== Exercise objective ==
Pick up the passage on dam removal after its final sentence and keep writing it in the same style.

== Text to read ==
But in 2005, after years of planning, the dam that created the reservoir was removed. The action allowed the Clark Fork and Blackfoot rivers to flow and supercharged the cutthroat and bull trout fisheries. I lost a pike-fishing spot but gained miles of free-flowing trout streams, and vastly healthier fisheries habitat, as a result.
The removal of Milltown Dam was, relatively speaking, a big deal because the river systems it constrained are large in both cubic volume and the lore of the West. The Blackfoot, after all, was the river featured in the seminal novella and subsequent movie "A River Runs Through It."
But across the nation, many less-celebrated dams are removed every year by various local, state and regional agencies and conservation groups. Over the past two decades, the pace of dam removal has accelerated every year, with 69 dams removed just in the past year, according to the conservation group American Rivers, which tracks decommissioned dams.
The group notes that, "Dam removal brings a variety of benefits to local communities, including restoring river health and clean water, revitalizing fish and wildlife, improving public safety and recreation, and enhancing local economies."
Indeed, many of the dams in the American Rivers database—it counts 1,797 dams removed nationwide from 1912 through 2020—were derelict structures, long past their productive lifespan. Many of these were old millwheel dams in the Northeast, stone structures designed to create a millpond and funnel releases through a flume that turned a millwheel to grind grain, sharpen scythes or turn lathes in the decades before readily available electricity. Others, including those in my area of the arid West, were irrigation structures, engineered to hold spring snowmelt and parcel out the water over the summer to grow alfalfa and watermelons.
From a native fish's standpoint, dams are generally not particularly positive. They impede not only spawning migrations, but also movement of individual fish that travel up and down river systems to find suitable seasonal habitat. They tend to accumulate sediment behind the dam, so every year the impounded volume decreases. And, because dams are usually built at the narrowest, most rapid portion of a river, they change the character of entire stretches of formerly free-flowing water.
An example of the benefits of dam removal is the Elkhart River Dam in downtown Elkhart, Ind. The dam was built in the late 1890s to divert the river into raceways used to power industry in the gritty Midwestern city. But after a few decades, the raceways were filled and the dam no longer served a purpose.

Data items

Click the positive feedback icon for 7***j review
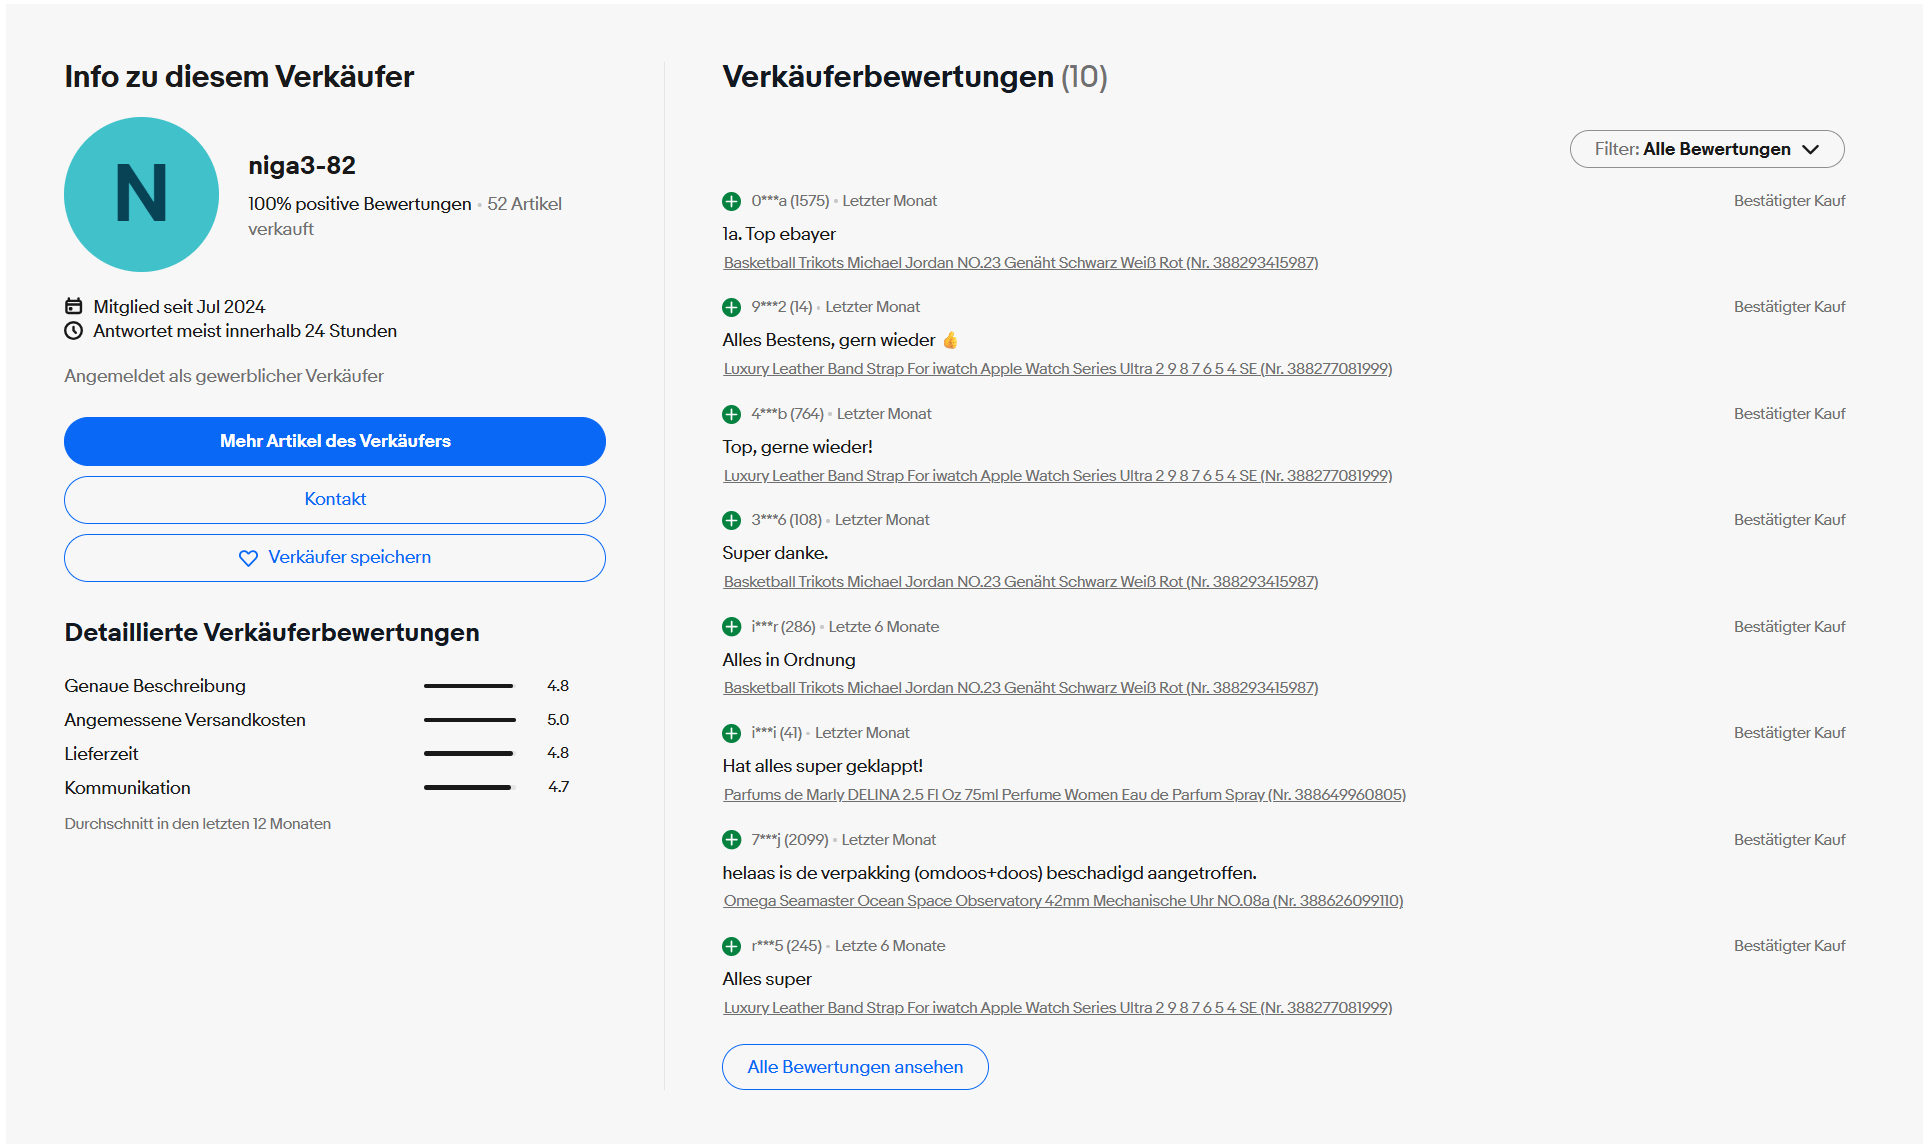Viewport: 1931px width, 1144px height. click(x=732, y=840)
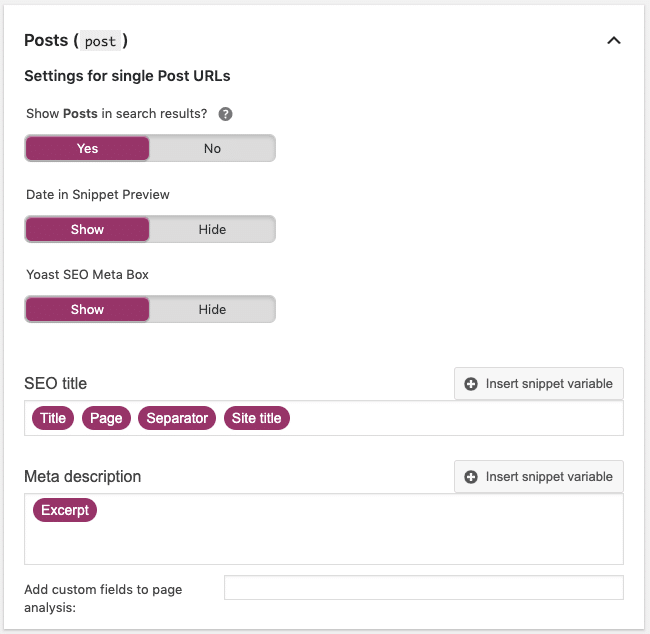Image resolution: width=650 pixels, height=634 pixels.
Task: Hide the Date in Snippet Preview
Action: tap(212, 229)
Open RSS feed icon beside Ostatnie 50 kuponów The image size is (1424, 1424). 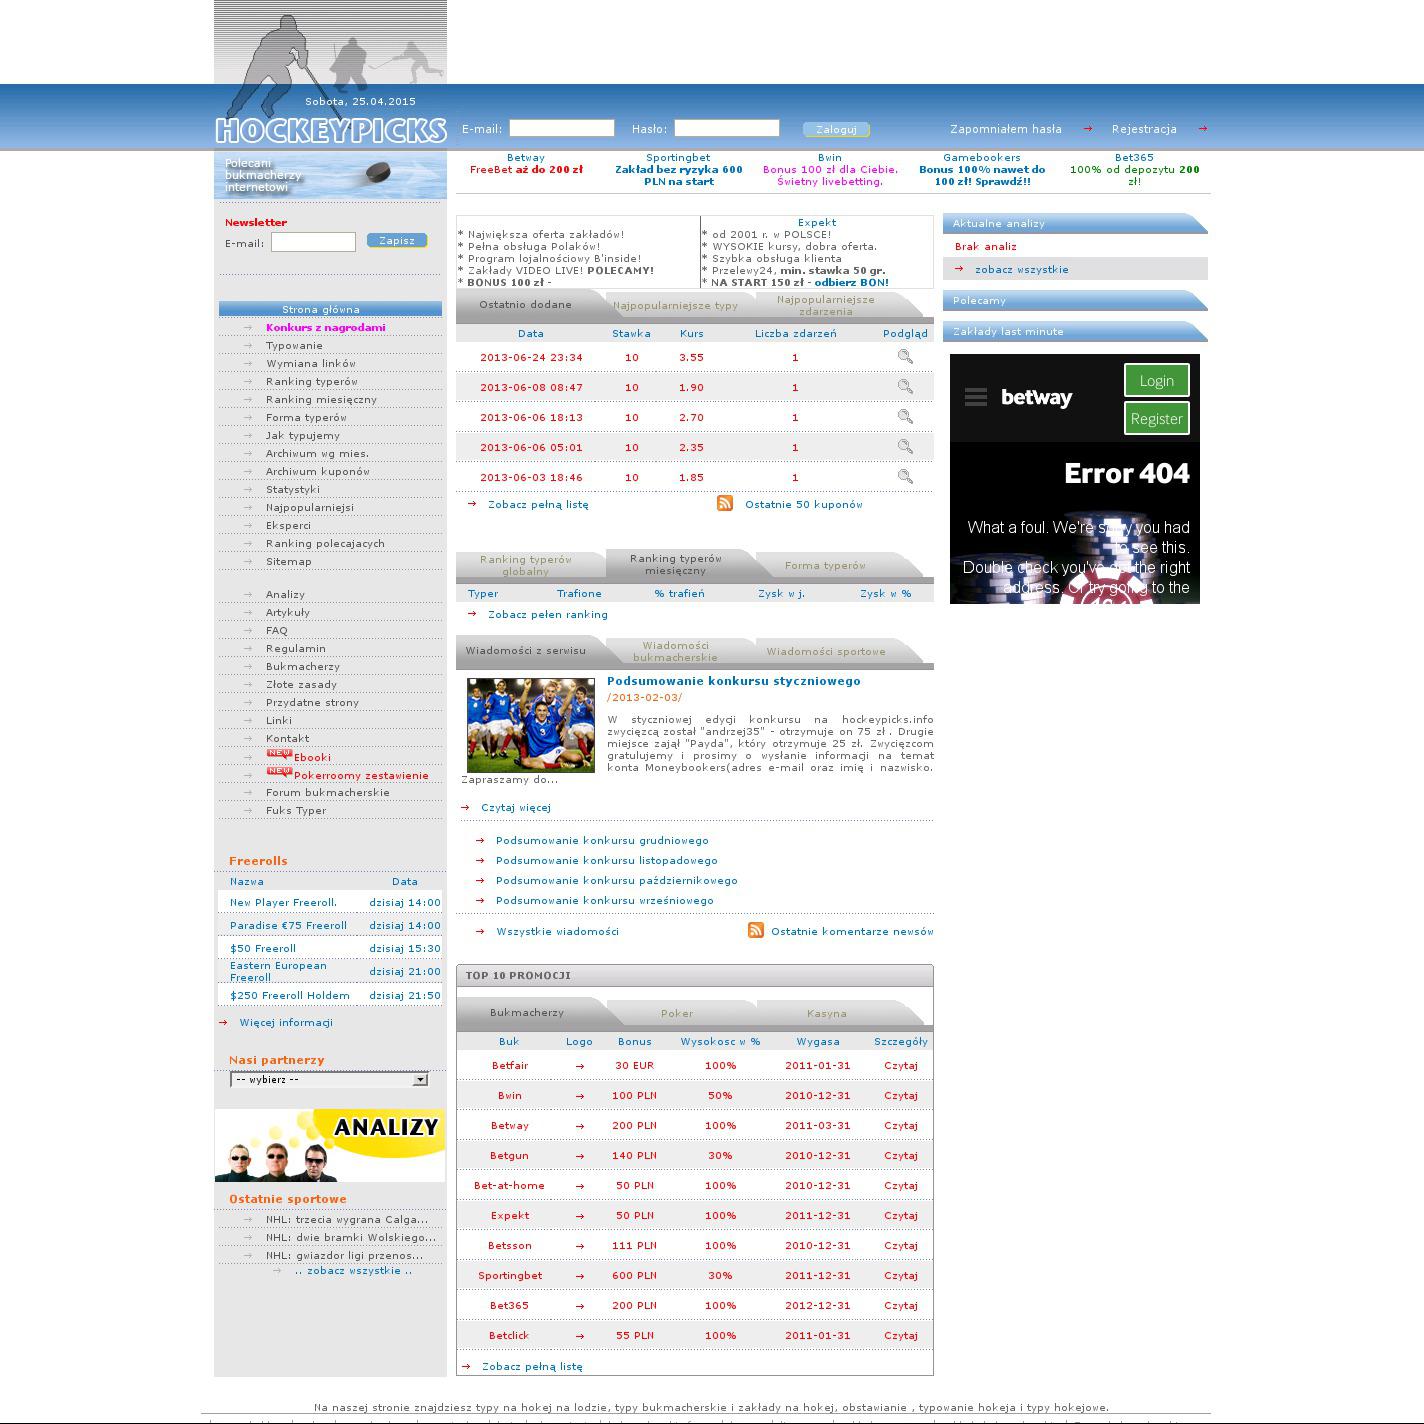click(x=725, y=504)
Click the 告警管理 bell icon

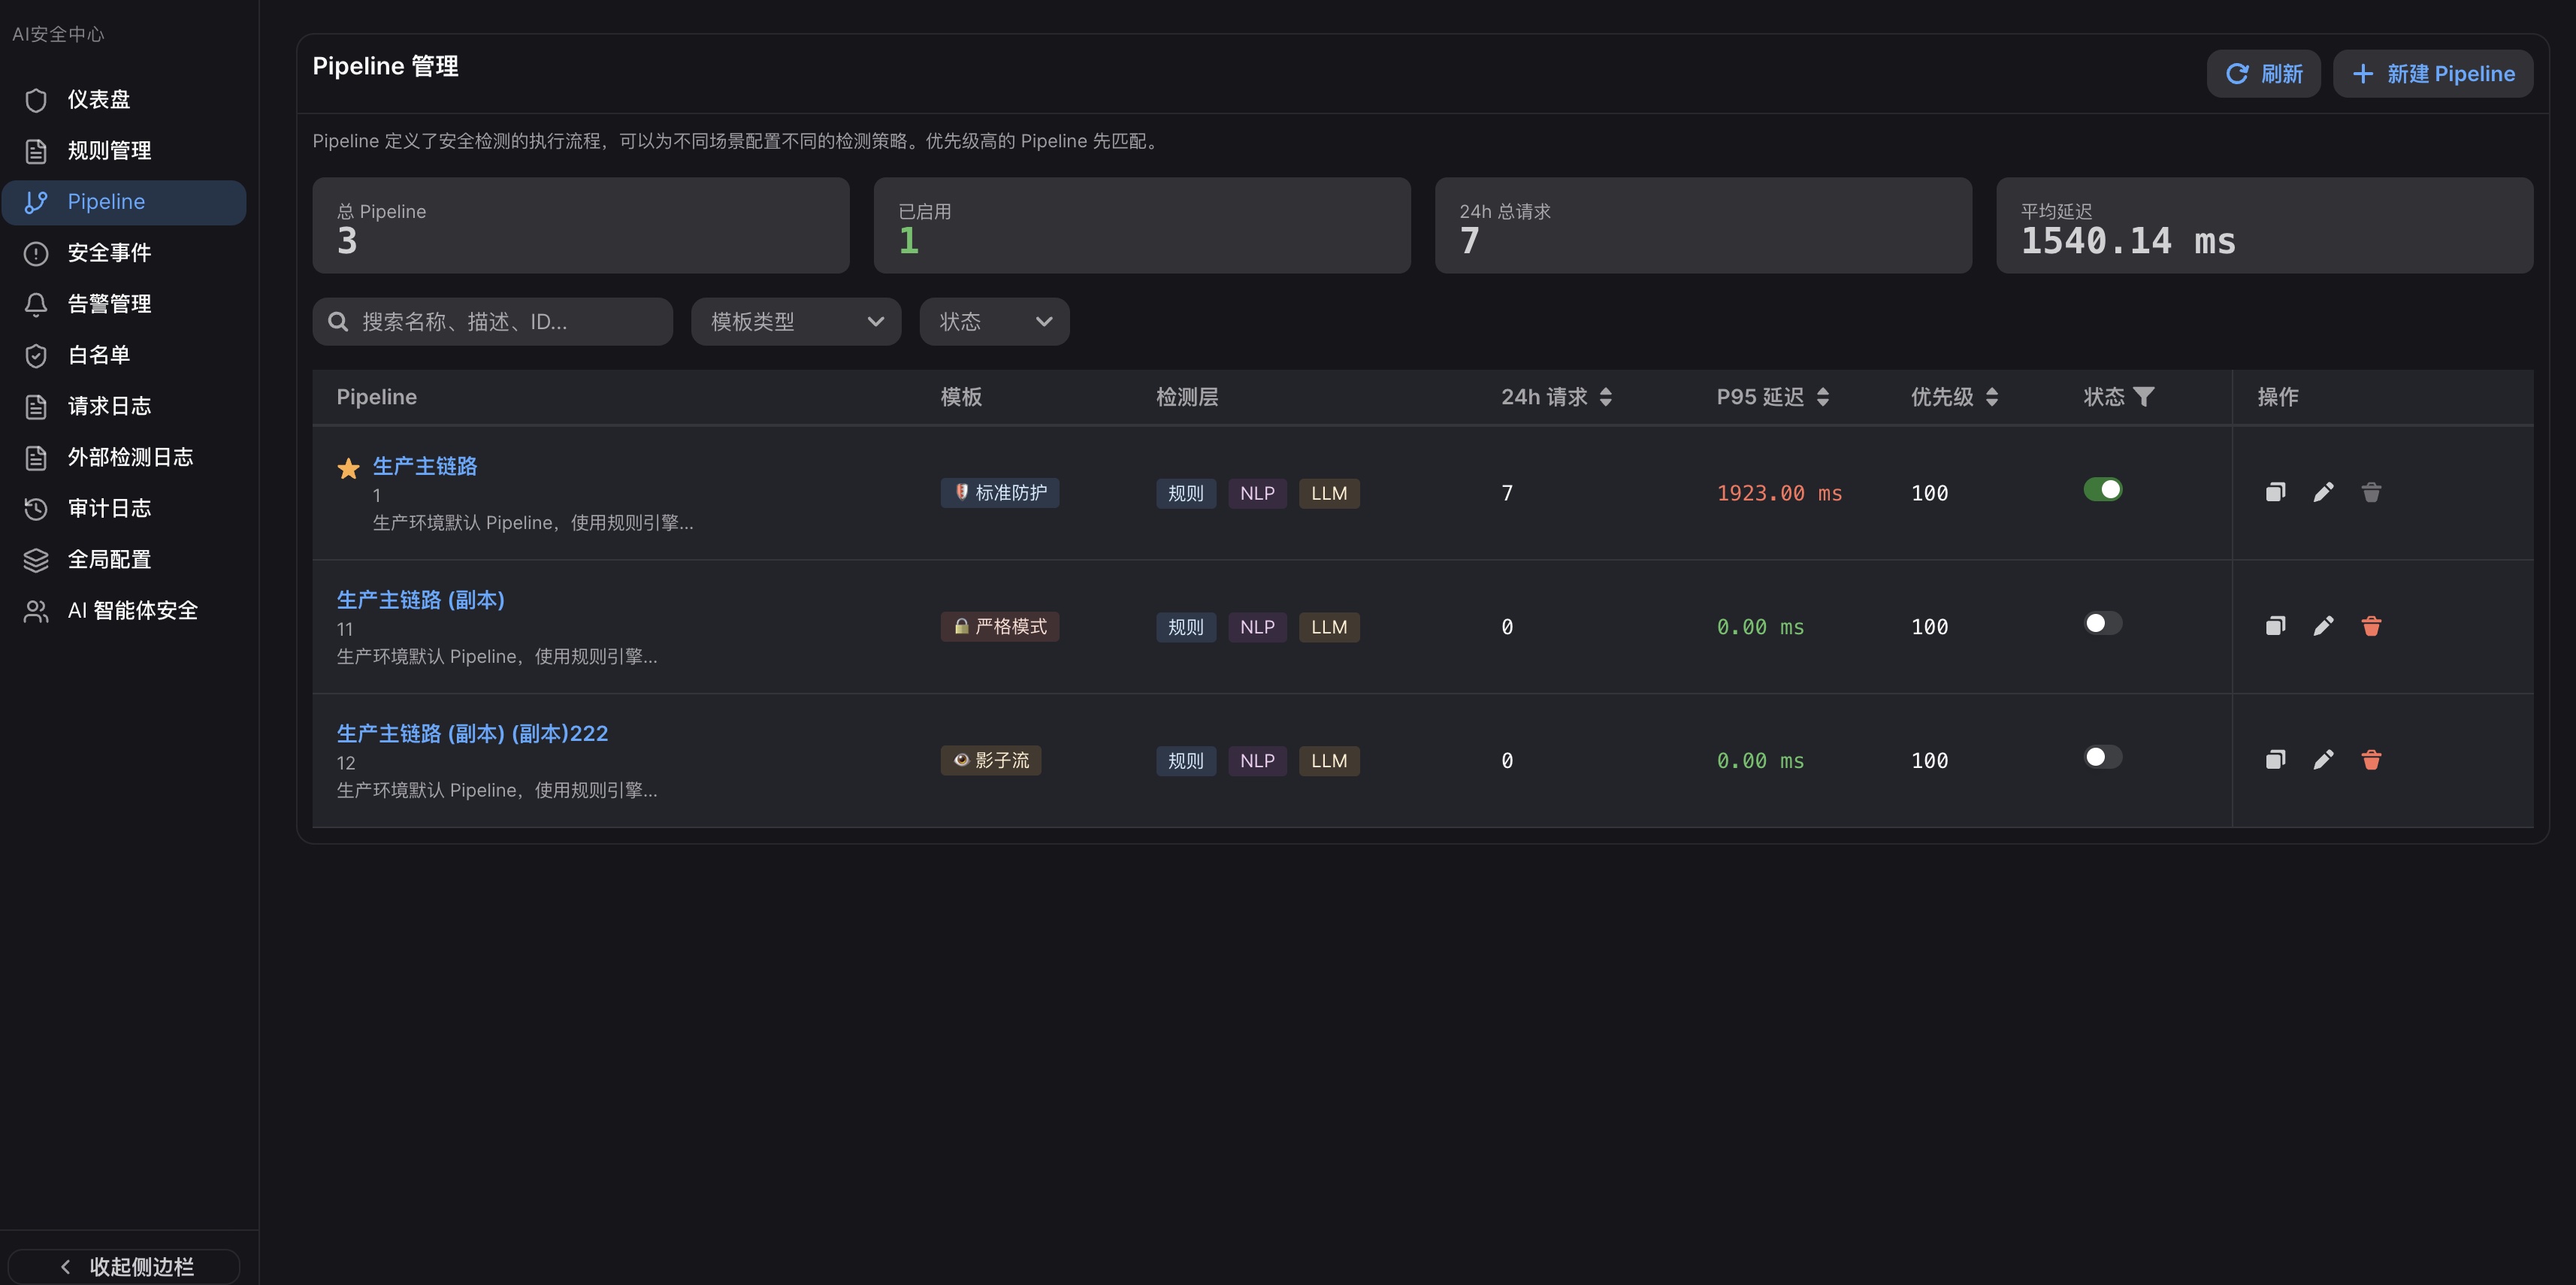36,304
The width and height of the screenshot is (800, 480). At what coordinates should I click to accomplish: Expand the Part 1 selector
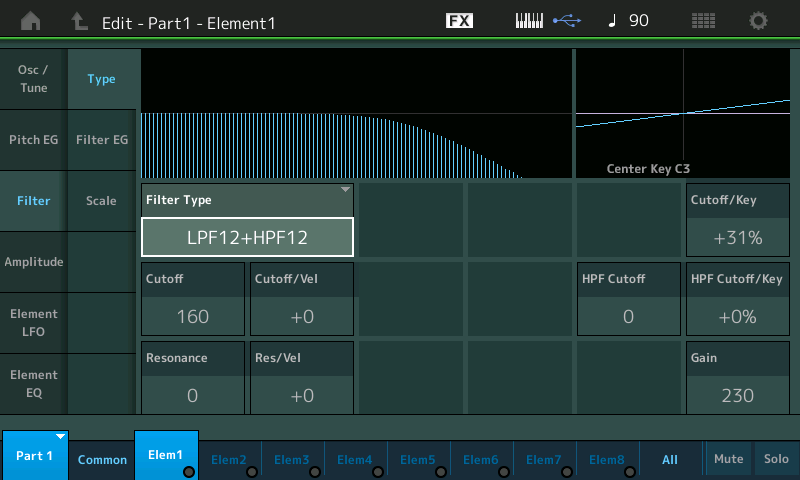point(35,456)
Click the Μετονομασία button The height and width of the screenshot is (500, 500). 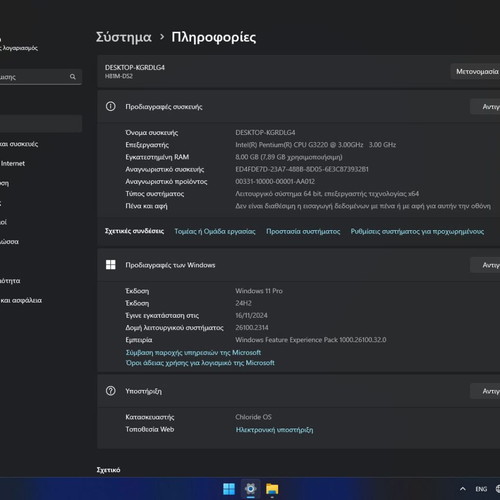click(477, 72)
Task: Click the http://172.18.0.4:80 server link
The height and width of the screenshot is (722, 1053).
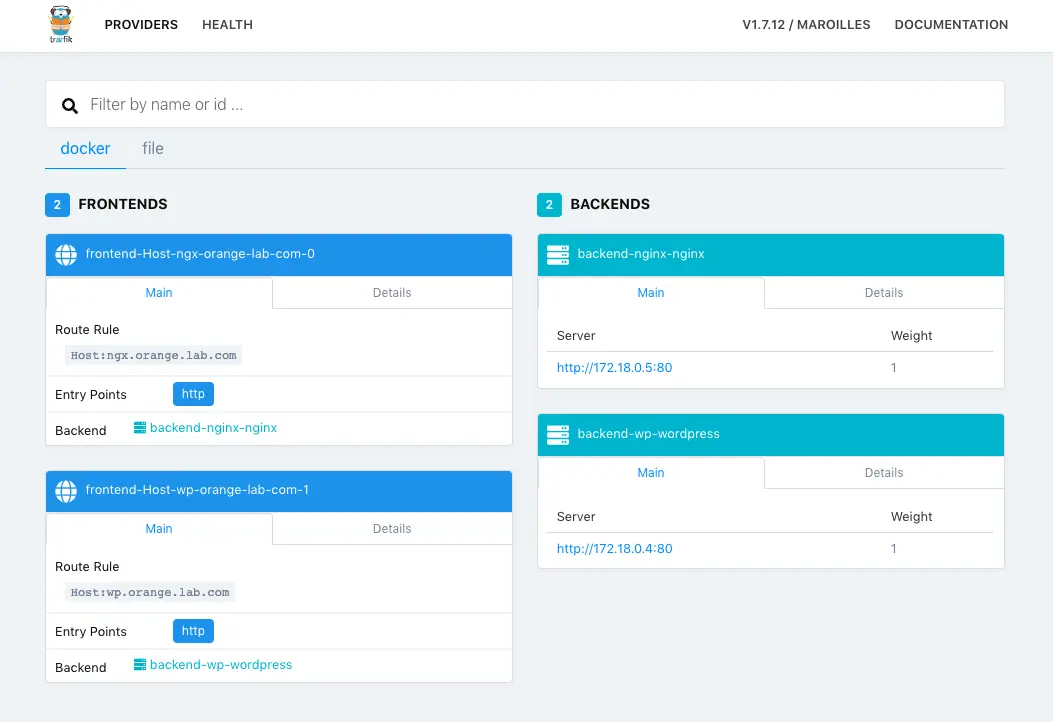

== Task result ==
When the structure was removed in 2020, 40 miles of upstream habitat was reconnected to the Elkhart River and made available to fish migrating out of the St. Joseph River. They comprise 50 species, including the greater redhorse, longnose dace and northern brook lamprey—all listed as endangered or species of special concern in the state—as well as numerous gamefish.
On balance, the removal of dams is a net benefit to native fish. But there are some entries in the liability column. They include access. Dams have historically provided important—and in some cases, sole—recreational access to downstream rivers and upstream reservoirs. It’s important to retain that traditional access any time a dam is removed.
The conversion of free-flowing river to impounded reservoir has benefitted a number of species, including America’s fish—the largemouth bass. Introduced species such as crappie, bluegill and perch have thrived in the reservoirs created by America’s dams, and it’s hard to imagine the Great Plains' walleye fishery without crediting dams.
Many of the West's most consistent trout fisheries are those that thrive in the cool, clear water discharged from the bottom of reservoirs. Among them anglers will find the Bighorn and Missouri rivers in Montana, the South Platte and Yampa in Colorado, and the blue-ribbon North Platte in Wyoming.
Boaters, too, enjoy millions of acres of impounded water for recreational use. Other benefits include flood control, irrigation, reliable water for towns and rural communities, and hydropower generation. As this issue is being produced, water managers on the Colorado River are trying to apportion water behind Hoover Dam in Arizona (Lake Mead), Glen Canyon Dam in Utah (Lake Powell) and impoundments upstream as they figure out how to provide water to a system that has way more demand than supply. Without water-storage dams, their task would be infinitely more difficult.
However, as long as access, public safety and water supply (and water rights) are considered, there are relatively few reasons to prolong the lifetime of derelict dams. They’re expensive and sometimes dangerous to maintain. Because many were built before our knowledge of fish passage and habitat connectivity was well-developed, dams often cut off important headwater habitats to many species of aquatic organisms.
On the Pacific Coast, fisheries managers are increasingly understanding the importance of small headwater streams to the spawning success of salmon and steelhead. Many of these streams have been dammed over the years to provide benefits to timber companies and rural communities, but most low-head dams have been abandoned since their construction.
Fisheries professionals are in the process of identifying dams and working to remove them, opening many miles of high-quality spawning habitat to anadromous species.
Back at the former logging community of Milltown, the Blackfoot River runs wild and frothy at the point where it joins the deeper, moody Clark Fork River. The pike are gone, but it’s a killer spot to catch scrappy cutthroats on streamers twitched in the seam where the two undammed rivers meet.